Besides the surveillance though, Maeve and Josh had their own issues to work through. Maeve was recovering (or more to the point, not recovering) from a toxic relationship that involved domestic violence. Josh lived with a partner, Melissa, and her son, Thomas. Josh was devoted to Thomas and made a commitment to him that he would always be there for him, no matter what happened between him and Melissa. This tied him to Melissa in ways he didn’t necessarily want, but that his love for Thomas demanded.

But between Maeve and Josh, there had always been some attraction, and the effort to maintain a professional distance while living together was another challenge in the case. As Maeve reflected about Josh, “He was my boss, my landlord, my friend.

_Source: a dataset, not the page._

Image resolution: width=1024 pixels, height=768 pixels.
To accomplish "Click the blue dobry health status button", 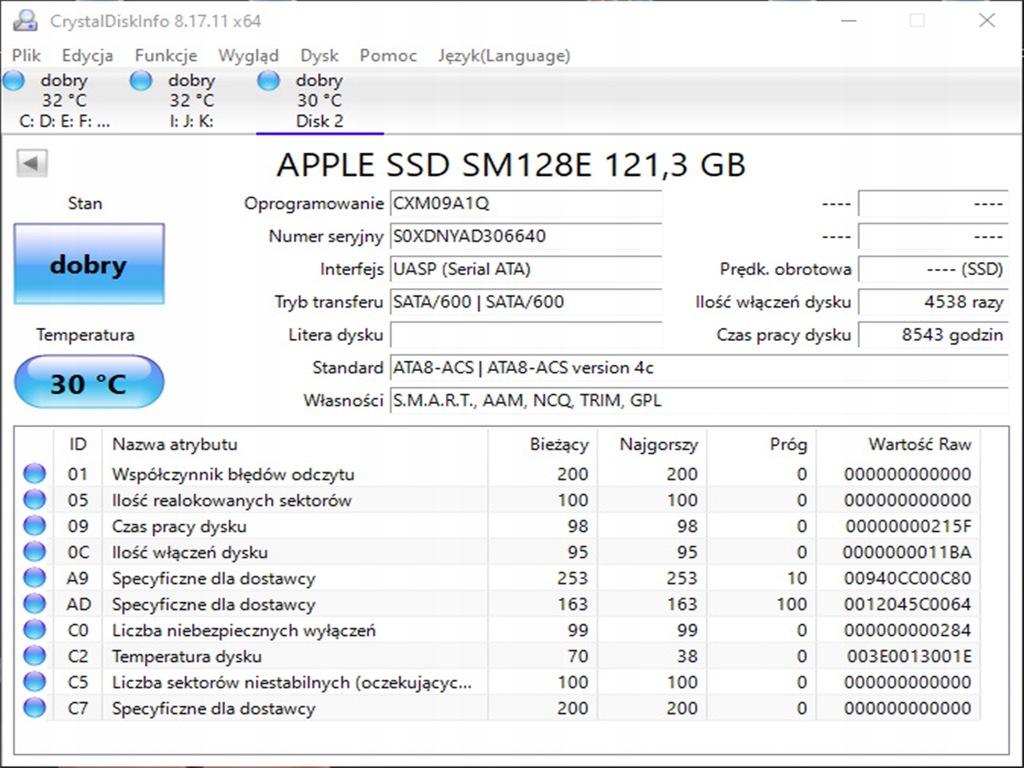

And, currently, he was my problem.”

Maeve and Josh’s arrival in Jellicoe Close and their efforts to get to know the residents catalyzes the unraveling of the residents’ secrets. Maeve in particular, as an attractive young woman, is in danger.

Evaluation: Jane Casey’s writing skill is impressive, putting us right inside Maeve’s head with remarkable ease and intimacy. She also spotlights abuse of and violence towards women with sensitivity and awareness of the complex array of factors that lead to women getting into bad situations. The murder team as a whole is a mix of deeply layered characters who seem quintessentially human; you feel as if you have met all of them before. As usual, I can’t wait to see what happens next to the recurring characters.